### TASK BRIEF
Copy out the listing below, keeping every character as is.

### EXTRACTED MATERIAL
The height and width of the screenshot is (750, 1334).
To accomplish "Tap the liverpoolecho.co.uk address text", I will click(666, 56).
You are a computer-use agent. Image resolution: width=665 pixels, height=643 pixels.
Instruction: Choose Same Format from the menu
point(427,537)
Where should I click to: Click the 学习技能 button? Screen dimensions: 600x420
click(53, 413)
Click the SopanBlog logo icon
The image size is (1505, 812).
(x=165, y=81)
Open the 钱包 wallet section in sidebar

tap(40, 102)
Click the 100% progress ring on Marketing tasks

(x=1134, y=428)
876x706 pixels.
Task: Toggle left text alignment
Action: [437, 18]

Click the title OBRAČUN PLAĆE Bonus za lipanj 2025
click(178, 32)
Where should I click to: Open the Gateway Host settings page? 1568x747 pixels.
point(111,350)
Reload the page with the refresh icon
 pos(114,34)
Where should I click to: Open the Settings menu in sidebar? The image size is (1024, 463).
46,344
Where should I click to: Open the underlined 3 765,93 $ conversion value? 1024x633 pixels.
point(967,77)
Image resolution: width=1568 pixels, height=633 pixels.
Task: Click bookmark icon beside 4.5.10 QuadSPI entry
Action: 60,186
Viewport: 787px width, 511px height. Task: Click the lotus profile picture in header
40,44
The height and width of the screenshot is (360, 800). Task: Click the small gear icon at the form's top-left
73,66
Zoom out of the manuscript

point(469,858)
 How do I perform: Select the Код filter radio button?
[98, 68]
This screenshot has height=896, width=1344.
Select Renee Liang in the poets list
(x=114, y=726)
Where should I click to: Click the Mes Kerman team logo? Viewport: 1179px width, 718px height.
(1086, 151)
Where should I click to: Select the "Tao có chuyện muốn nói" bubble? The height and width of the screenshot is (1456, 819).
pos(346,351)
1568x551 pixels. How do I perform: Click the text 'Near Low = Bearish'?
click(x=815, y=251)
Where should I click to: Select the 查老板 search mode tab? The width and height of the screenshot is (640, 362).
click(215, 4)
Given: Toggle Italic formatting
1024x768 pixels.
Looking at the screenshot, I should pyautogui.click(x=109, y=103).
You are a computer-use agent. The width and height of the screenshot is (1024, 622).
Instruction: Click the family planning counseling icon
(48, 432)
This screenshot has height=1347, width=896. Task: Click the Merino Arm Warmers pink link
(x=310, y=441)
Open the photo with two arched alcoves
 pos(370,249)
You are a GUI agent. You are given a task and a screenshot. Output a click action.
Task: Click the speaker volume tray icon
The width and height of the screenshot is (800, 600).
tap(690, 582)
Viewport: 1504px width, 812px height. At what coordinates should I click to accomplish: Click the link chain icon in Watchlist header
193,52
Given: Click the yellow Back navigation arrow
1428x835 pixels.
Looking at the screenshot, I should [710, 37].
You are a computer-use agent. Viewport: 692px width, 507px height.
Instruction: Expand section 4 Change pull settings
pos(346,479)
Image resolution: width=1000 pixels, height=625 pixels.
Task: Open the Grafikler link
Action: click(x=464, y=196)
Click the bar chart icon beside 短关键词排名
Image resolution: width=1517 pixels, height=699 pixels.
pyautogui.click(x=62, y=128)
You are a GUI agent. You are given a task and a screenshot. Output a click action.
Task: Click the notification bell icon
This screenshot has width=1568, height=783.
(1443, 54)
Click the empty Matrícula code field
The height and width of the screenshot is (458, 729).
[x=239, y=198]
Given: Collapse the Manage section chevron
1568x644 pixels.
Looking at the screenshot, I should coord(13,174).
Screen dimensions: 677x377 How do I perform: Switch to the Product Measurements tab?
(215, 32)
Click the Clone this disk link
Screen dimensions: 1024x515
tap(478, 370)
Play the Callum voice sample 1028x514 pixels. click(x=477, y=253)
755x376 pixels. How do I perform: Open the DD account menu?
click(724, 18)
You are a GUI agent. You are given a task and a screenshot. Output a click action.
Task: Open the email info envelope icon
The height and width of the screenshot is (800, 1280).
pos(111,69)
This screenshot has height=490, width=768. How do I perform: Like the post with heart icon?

### EXPECTED ANSWER
The height and width of the screenshot is (750, 1334).
To accomplish "Tap the liverpoolecho.co.uk address text", I will click(666, 56).
You are a computer-use agent. Image resolution: width=665 pixels, height=643 pixels.
Instruction: Choose Same Format from the menu
point(427,537)
Where should I click to: Click the 学习技能 button? Screen dimensions: 600x420
click(53, 413)
Click the SopanBlog logo icon
The image size is (1505, 812).
(x=165, y=81)
Open the 钱包 wallet section in sidebar

tap(40, 102)
Click the 100% progress ring on Marketing tasks

(x=1134, y=428)
876x706 pixels.
Task: Toggle left text alignment
Action: [437, 18]

Click the title OBRAČUN PLAĆE Bonus za lipanj 2025
click(178, 32)
Where should I click to: Open the Gateway Host settings page? 1568x747 pixels.
point(111,350)
Reload the page with the refresh icon
 pos(114,34)
Where should I click to: Open the Settings menu in sidebar? The image size is (1024, 463).
46,344
Where should I click to: Open the underlined 3 765,93 $ conversion value? 1024x633 pixels.
point(967,77)
Image resolution: width=1568 pixels, height=633 pixels.
Task: Click bookmark icon beside 4.5.10 QuadSPI entry
Action: 60,186
Viewport: 787px width, 511px height. Task: Click the lotus profile picture in header
40,44
The height and width of the screenshot is (360, 800). Task: Click the small gear icon at the form's top-left
73,66
Zoom out of the manuscript

point(469,858)
 How do I perform: Select the Код filter radio button?
[98, 68]
This screenshot has height=896, width=1344.
Select Renee Liang in the poets list
(x=114, y=726)
Where should I click to: Click the Mes Kerman team logo? Viewport: 1179px width, 718px height.
(1086, 151)
Where should I click to: Select the "Tao có chuyện muốn nói" bubble? The height and width of the screenshot is (1456, 819).
pos(346,351)
1568x551 pixels. How do I perform: Click the text 'Near Low = Bearish'?
click(x=815, y=251)
Where should I click to: Select the 查老板 search mode tab? The width and height of the screenshot is (640, 362).
click(215, 4)
Given: Toggle Italic formatting
1024x768 pixels.
Looking at the screenshot, I should pyautogui.click(x=109, y=103).
You are a computer-use agent. The width and height of the screenshot is (1024, 622).
Instruction: Click the family planning counseling icon
(48, 432)
This screenshot has height=1347, width=896. Task: Click the Merino Arm Warmers pink link
(x=310, y=441)
Open the photo with two arched alcoves
 pos(370,249)
You are a GUI agent. You are given a task and a screenshot. Output a click action.
Task: Click the speaker volume tray icon
The width and height of the screenshot is (800, 600).
tap(690, 582)
Viewport: 1504px width, 812px height. At what coordinates should I click to accomplish: Click the link chain icon in Watchlist header
193,52
Given: Click the yellow Back navigation arrow
1428x835 pixels.
Looking at the screenshot, I should [710, 37].
You are a computer-use agent. Viewport: 692px width, 507px height.
Instruction: Expand section 4 Change pull settings
pos(346,479)
Image resolution: width=1000 pixels, height=625 pixels.
Task: Open the Grafikler link
Action: click(x=464, y=196)
Click the bar chart icon beside 短关键词排名
Image resolution: width=1517 pixels, height=699 pixels.
pyautogui.click(x=62, y=128)
You are a GUI agent. You are given a task and a screenshot. Output a click action.
Task: Click the notification bell icon
This screenshot has width=1568, height=783.
(1443, 54)
Click the empty Matrícula code field
The height and width of the screenshot is (458, 729).
[x=239, y=198]
Given: Collapse the Manage section chevron
1568x644 pixels.
Looking at the screenshot, I should coord(13,174).
Screen dimensions: 677x377 How do I perform: Switch to the Product Measurements tab?
(215, 32)
Click the Clone this disk link
Screen dimensions: 1024x515
tap(478, 370)
Play the Callum voice sample 1028x514 pixels. click(x=477, y=253)
755x376 pixels. How do I perform: Open the DD account menu?
click(724, 18)
You are a GUI agent. You are given a task and a screenshot. Output a click action.
Task: Open the email info envelope icon
The height and width of the screenshot is (800, 1280).
pos(111,69)
This screenshot has height=490, width=768. How do I perform: Like the post with heart icon?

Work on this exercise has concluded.